Temperature.

—The temperature is also a variable and uncertain feature. It may be normal at first or very high. At any time it may rise gradually or suddenly, and may subside in the same atypical way. Taken by itself it is an unreliable feature. When, however, temperature steadily rises the surgeon may take alarm, and if the pulse rate goes up correspondingly the case takes on a serious aspect. A sudden fall of temperature is almost as serious a feature as a sudden rise. A normal or subnormal temperature may be seen when a large amount of pus is present, or but a minimum of disturbance may be found when operating upon a patient whose temperature is 104°.

The Pulse.

—The pulse is a more reliable guide than any obtained with the thermometer, its rapidity being proportionate to the gravity of the disturbance. A constantly rising pulse is a serious indication, especially if accompanied by vagaries of temperature. Some operators regard the pulse as a sufficient indication for operation, holding that when it rises above 112 operation should be made. I hold this to be a good rule, but would not have it interpreted as indicating that operation should not be done unless the pulse attains this figure, and believe that, no matter what the other conditions, the final indication has arrived when the pulse goes above 112.

Abdominal Distention.

—Abdominal distention may be due to gas formation, to constipation, or may indicate the paralysis of peristalsis. When it becomes well marked it is a serious indication, and when toxemia is profound no sound whatever will be heard within the bowels thus distended. It usually indicates the onset of general peritonitis. It is unfortunate in more than one respect, since intra-abdominal conditions are masked by it and operation complicated, it being sometimes impossible to restore the bowel to the abdomen without at least partially emptying it.

Jaundice.

—Jaundice, when occurring, is a toxic expression, possibly due to temporary obstruction of distended or paralyzed bowels.

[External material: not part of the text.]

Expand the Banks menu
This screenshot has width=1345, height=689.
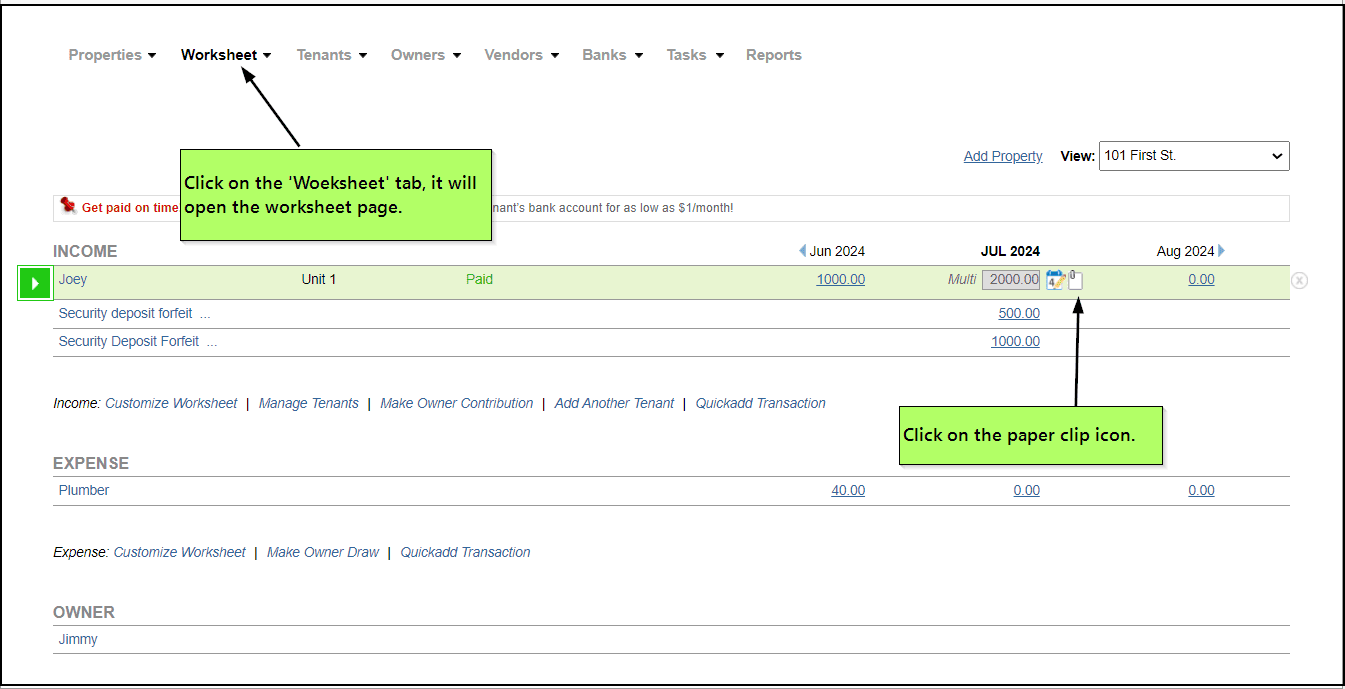[x=612, y=55]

Finally the general appearance of the patient will be suggestive, patients with serious conditions having always an anxious or haggard facial expression, rarely moving themselves easily or freely in bed, or smiling at anyone or anything, their faces being perhaps somewhat flushed, their expression and action being apathetic, while perhaps later there will be delirium with restlessness. When the face is pinched, the eyes sunken, the nose sharp, the skin dusky, and respirations rapid and unsatisfying, as well as of thoracic type, any intra-abdominal infection may be regarded as serious and unpromising.

What shall be said about the value of the blood count? It is possible in nearly every instance to make a diagnosis of appendicitis without the aid of the microscope, as well as even to judge of the advisability of immediate or postponed operation. Nevertheless an indicative differential blood count, an affirmative result of the iodine test, or the discovery of indican in the urine, may afford positive corroboration in cases where doubt may have existed. In reality, however, any case which will furnish satisfactory and distinct responses to these tests should be recognized without them. A leukocyte count above 12,000, in connection with other indications, is usually sufficient to justify operation. A very high leukocytosis—e. g., above 24,000—is a matter of great importance. In the more chronic cases the leukocytosis is but slight.